◆ Dataset excerpts:
== == ==

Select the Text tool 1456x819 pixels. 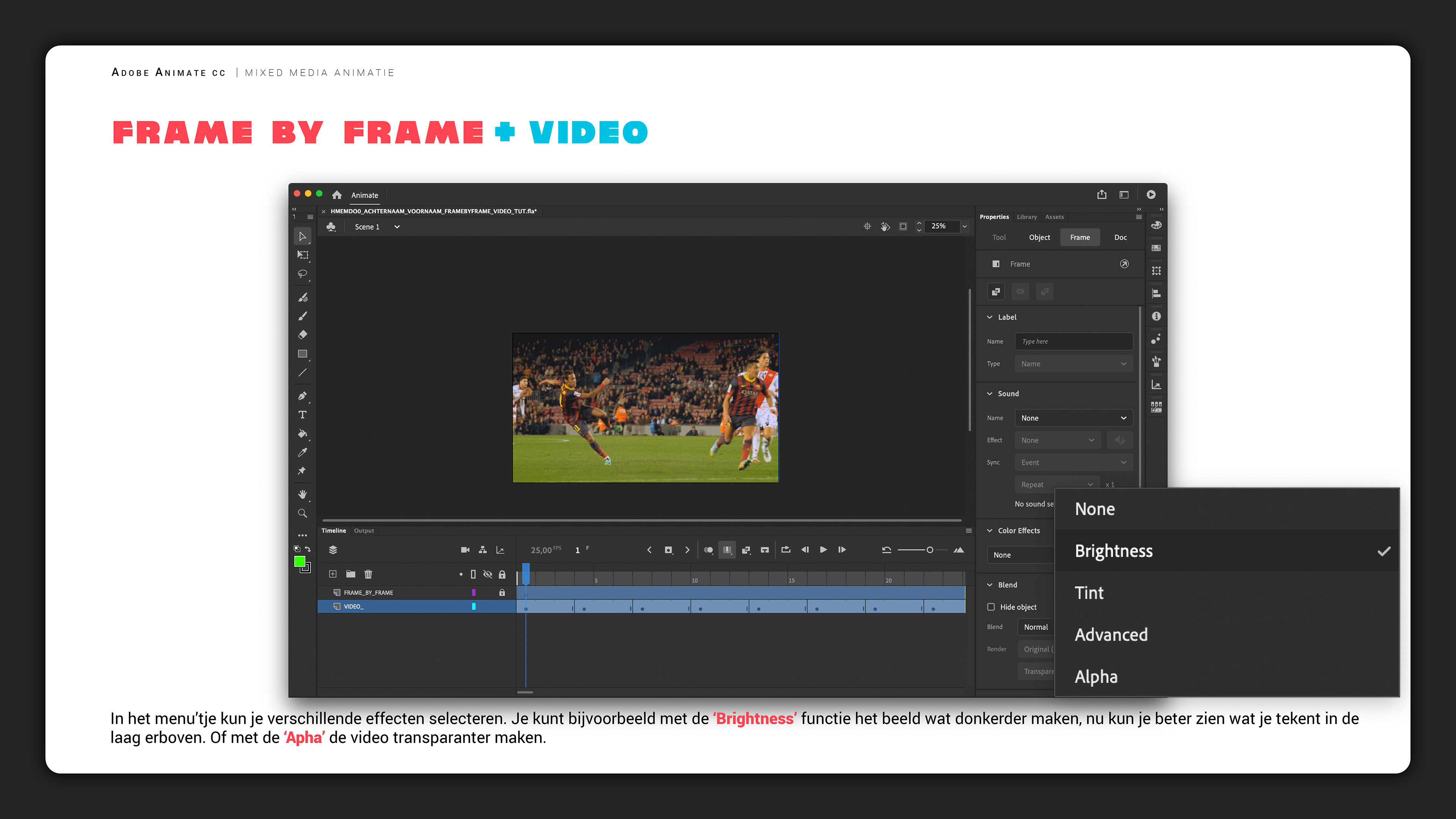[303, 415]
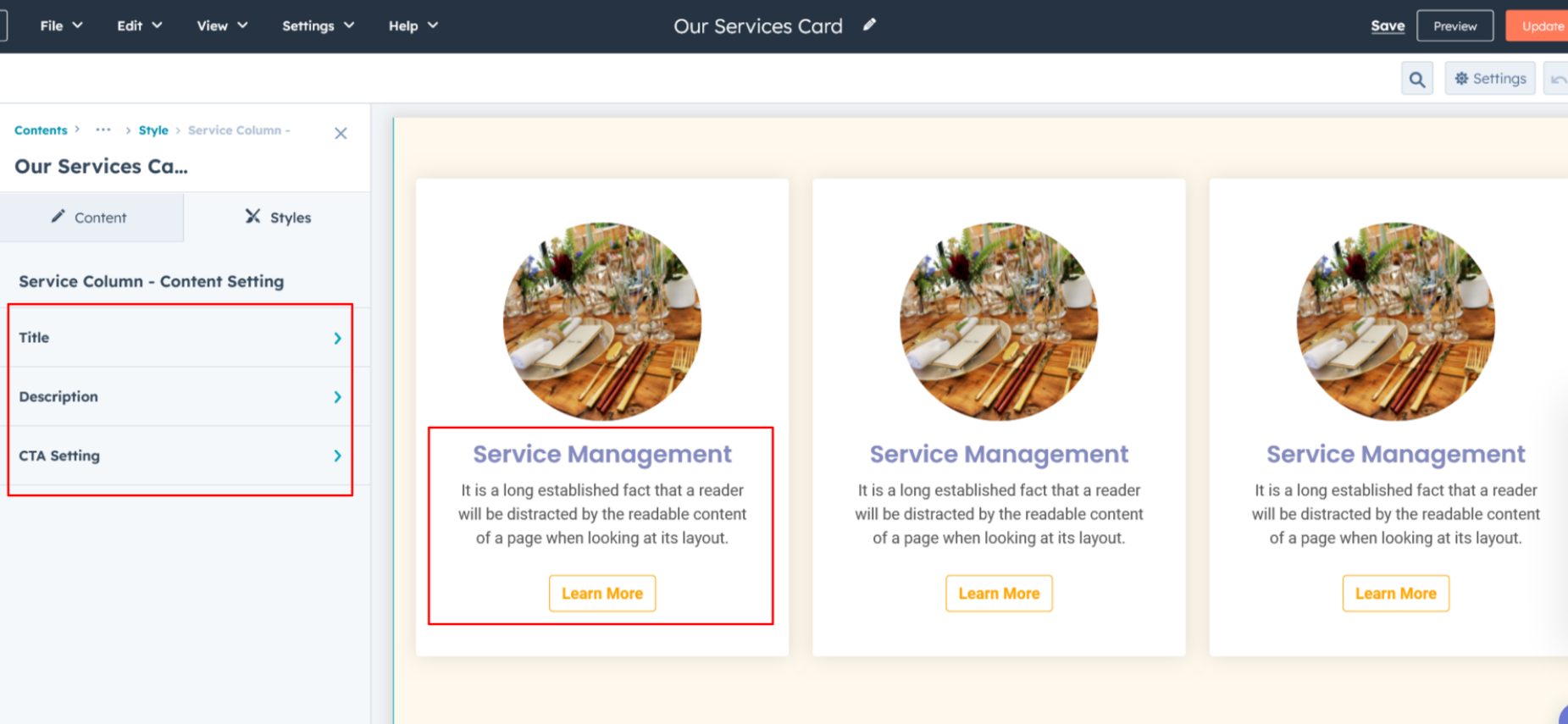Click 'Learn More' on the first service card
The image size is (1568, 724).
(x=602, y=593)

== == ==

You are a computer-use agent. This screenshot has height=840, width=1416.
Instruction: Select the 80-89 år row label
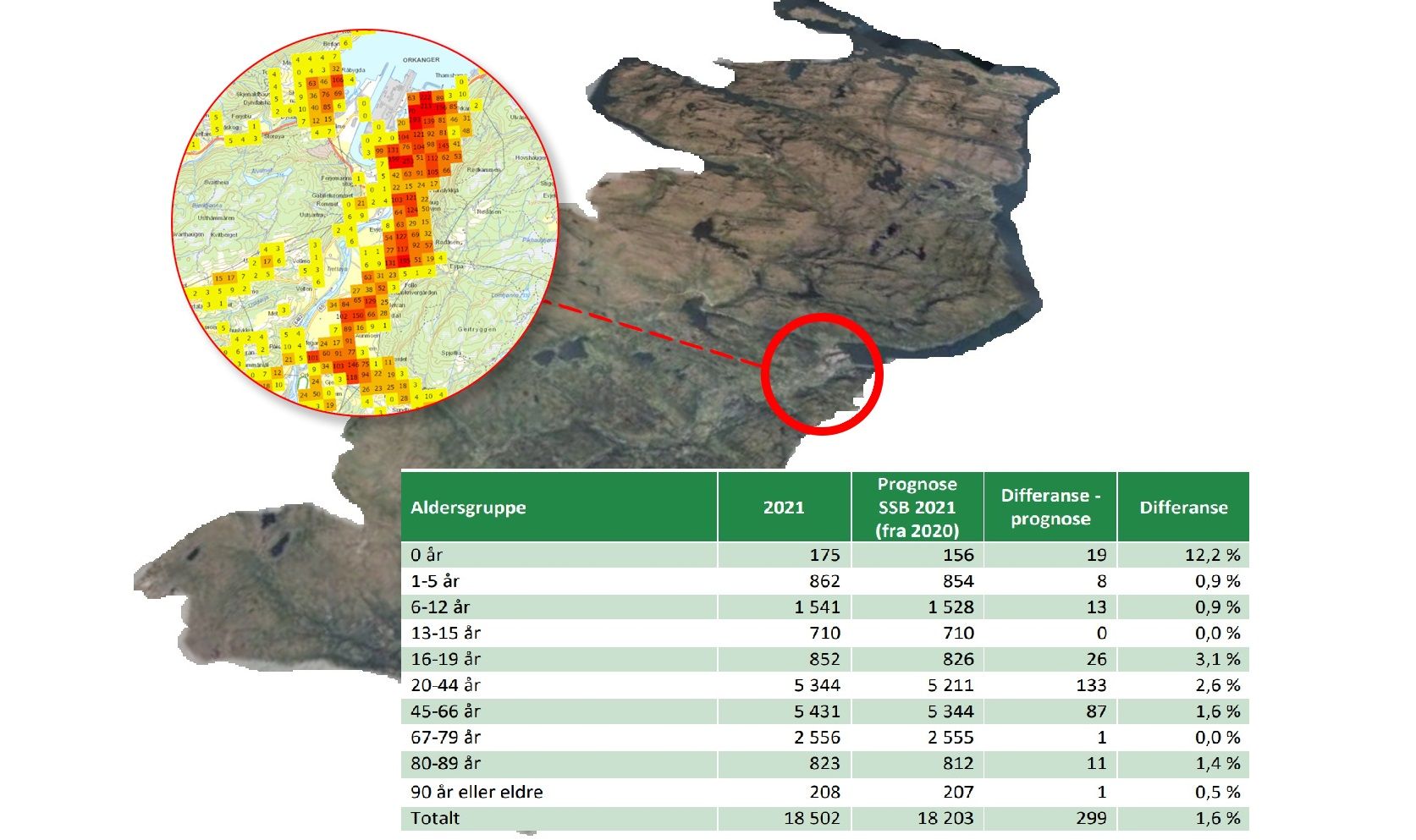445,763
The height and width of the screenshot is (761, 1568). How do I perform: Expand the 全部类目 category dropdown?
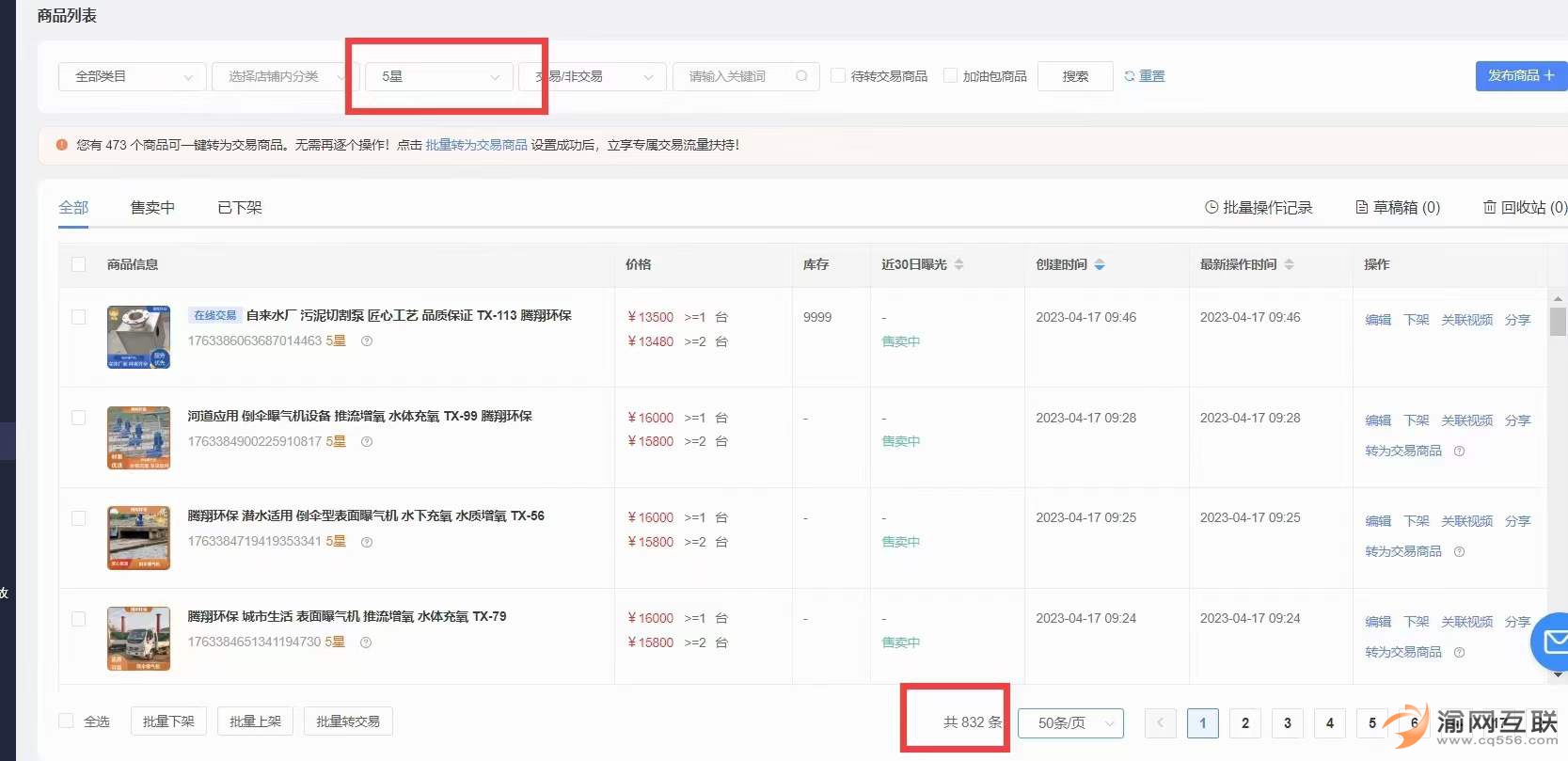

== == ==

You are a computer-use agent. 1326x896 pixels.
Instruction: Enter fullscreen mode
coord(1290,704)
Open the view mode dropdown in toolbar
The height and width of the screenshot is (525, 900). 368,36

== == ==

Could you collect every line of the records that contains the string "Instruction", copying each one in full? Count only matches with the same capitalization.

◆ Task solution:
Instruction: Select the 80-89 år row label
Instruction: Enter fullscreen mode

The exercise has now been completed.